Office administration (shortened as Office Ad and abbreviated as OA) is a set of day-to-day activities that are related to the maintenance of an office building, financial planning, record keeping and billing, personal development, physical distribution and logistics, within an organization. An employee that undertakes these activities is commonly called an office administrator or office manager, and plays a key role in any organization's infrastructure, regardless of the scale. Many administrative positions require the candidate to have an advanced skill set in the software applications Microsoft Word, Excel and Access.

Administration Manager  
An office administrator has the responsibility of ensuring that the administrative activities within an organization run efficiently by providing structure to other employees within an organization. These activities can range from being responsible for the management of human resources, budgets and records, to undertaking the role of supervising other employees.
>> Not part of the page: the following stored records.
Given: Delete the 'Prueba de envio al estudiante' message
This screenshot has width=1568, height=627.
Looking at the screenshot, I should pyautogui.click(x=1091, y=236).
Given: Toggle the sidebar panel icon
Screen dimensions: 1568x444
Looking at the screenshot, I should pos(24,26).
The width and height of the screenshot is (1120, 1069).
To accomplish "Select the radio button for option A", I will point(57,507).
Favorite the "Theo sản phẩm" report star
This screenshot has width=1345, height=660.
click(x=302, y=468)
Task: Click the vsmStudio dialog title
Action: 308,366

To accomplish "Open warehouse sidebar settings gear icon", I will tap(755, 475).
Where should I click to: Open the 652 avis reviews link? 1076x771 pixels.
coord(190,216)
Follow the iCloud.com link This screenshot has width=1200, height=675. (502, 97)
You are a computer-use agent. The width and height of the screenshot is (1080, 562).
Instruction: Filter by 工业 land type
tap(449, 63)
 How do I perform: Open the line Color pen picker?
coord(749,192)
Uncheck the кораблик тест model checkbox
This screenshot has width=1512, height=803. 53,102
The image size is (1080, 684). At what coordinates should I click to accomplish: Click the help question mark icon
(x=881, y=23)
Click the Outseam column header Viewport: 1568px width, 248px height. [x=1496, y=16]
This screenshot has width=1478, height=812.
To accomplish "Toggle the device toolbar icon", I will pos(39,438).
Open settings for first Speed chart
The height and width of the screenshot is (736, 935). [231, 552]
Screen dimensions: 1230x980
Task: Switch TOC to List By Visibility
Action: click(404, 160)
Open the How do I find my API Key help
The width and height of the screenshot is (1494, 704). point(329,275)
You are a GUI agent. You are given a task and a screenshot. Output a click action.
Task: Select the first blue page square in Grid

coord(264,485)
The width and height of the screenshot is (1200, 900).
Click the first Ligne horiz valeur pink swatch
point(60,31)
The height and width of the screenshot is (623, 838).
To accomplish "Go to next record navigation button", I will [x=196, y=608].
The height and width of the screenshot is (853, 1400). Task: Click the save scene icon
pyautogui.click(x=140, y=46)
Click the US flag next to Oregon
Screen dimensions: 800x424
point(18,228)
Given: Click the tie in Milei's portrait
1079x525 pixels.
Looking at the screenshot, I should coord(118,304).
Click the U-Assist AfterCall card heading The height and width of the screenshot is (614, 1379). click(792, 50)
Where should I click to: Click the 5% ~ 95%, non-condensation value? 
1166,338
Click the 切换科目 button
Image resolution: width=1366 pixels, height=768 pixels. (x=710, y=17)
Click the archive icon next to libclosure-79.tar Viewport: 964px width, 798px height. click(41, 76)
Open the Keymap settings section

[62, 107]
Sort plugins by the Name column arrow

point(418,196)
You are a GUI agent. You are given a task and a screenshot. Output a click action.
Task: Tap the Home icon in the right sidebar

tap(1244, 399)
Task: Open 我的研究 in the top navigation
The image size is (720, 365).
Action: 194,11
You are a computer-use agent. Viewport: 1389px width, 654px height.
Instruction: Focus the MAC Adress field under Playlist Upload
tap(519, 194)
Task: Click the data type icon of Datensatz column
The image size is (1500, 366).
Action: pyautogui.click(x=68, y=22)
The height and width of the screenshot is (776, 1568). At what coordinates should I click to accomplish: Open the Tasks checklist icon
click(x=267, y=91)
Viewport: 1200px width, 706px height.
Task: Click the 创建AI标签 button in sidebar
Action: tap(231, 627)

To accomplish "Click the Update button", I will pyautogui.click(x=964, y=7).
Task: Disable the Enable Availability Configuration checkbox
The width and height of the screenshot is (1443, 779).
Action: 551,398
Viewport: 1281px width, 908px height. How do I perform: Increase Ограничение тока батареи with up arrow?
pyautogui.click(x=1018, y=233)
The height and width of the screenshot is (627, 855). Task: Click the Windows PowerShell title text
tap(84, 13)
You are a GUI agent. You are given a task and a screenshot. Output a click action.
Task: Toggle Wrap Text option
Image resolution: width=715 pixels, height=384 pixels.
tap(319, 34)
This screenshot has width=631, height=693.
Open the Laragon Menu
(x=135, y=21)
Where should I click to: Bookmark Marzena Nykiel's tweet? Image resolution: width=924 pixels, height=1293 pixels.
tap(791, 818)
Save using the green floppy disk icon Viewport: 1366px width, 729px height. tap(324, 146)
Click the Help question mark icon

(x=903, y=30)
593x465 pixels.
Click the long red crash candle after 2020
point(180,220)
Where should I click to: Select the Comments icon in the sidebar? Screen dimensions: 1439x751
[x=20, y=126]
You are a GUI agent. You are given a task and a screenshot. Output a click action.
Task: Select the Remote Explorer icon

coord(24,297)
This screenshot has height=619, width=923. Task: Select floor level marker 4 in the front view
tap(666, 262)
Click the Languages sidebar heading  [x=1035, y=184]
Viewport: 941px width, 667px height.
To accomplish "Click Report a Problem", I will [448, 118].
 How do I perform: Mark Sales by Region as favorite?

These responsibilities can vary depending on the employer and level of education.

Skill Set 
The importance of an office administrator to an organization is substantial due to the duties that they are entrusted with; therefore, specialized training is required in order for the employee to work efficiently and productively, these being; 
 Payroll training that involves the responsibility in ensuring that all employees receive their pay slips on time.
 Having good communication skills in order to coordinate with other employees around the organization.
 The ability to supervise support workers
 The ability to adapt to changing environments and new technologies that could be implemented e.g. new software installation.
 Showing good initiative
 The ability to work under pressure when given a task that is of vital importance to the organization.

Roles 
There are an extensive range of roles that can be associated with an office administrator. Organizations often advertise administrative assistant vacancies targeted at students that are currently studying or who have left secondary school or college. This gives the employee the opportunity to gain experience or build a career through full-time work or an internship over the course of a summer break.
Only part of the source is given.